What the exercise asks: Copy the lines from the line with "The height and width of the screenshot is (906, 1230)." up to and including the line with "center [480, 456].", substituting "Screenshot resolution" for "Image resolution" and leaving everything else unchanged.

Raw data below:

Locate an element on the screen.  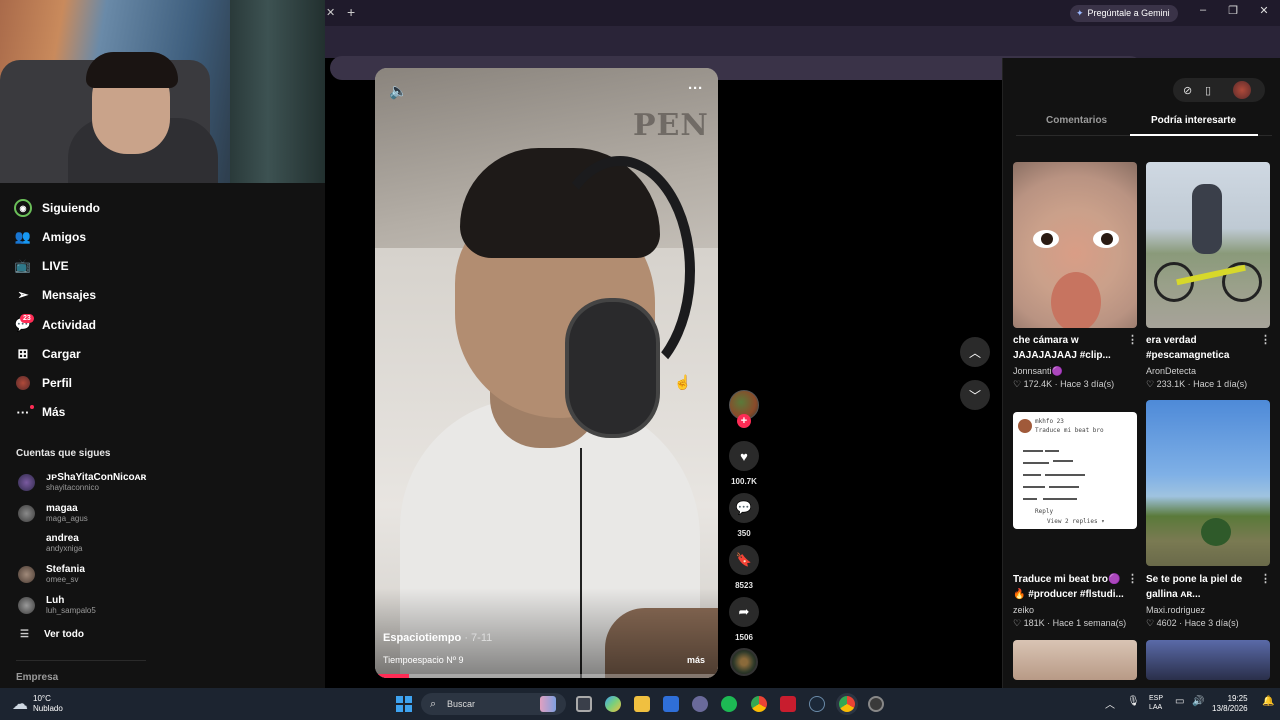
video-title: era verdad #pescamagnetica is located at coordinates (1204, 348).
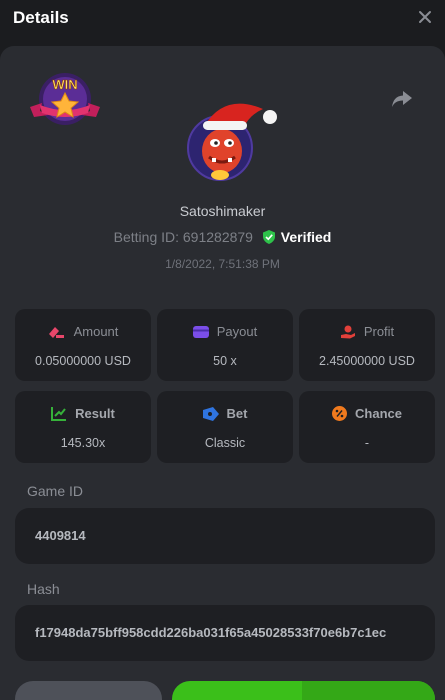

End of Raw data.
Raw data below:

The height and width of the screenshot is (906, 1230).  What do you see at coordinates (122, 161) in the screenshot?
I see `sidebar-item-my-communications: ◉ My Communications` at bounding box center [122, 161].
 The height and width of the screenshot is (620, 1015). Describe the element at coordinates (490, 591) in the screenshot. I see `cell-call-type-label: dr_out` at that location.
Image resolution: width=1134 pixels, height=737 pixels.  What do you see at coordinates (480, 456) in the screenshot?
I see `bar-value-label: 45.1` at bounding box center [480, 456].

End of Raw data.
Raw data below:

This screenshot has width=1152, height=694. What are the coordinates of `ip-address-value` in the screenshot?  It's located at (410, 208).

End of Raw data.

Response area:
The height and width of the screenshot is (906, 1230).  What do you see at coordinates (122, 161) in the screenshot?
I see `sidebar-item-my-communications: ◉ My Communications` at bounding box center [122, 161].
 The height and width of the screenshot is (620, 1015). Describe the element at coordinates (490, 591) in the screenshot. I see `cell-call-type-label: dr_out` at that location.
Screenshot resolution: width=1134 pixels, height=737 pixels.  What do you see at coordinates (480, 456) in the screenshot?
I see `bar-value-label: 45.1` at bounding box center [480, 456].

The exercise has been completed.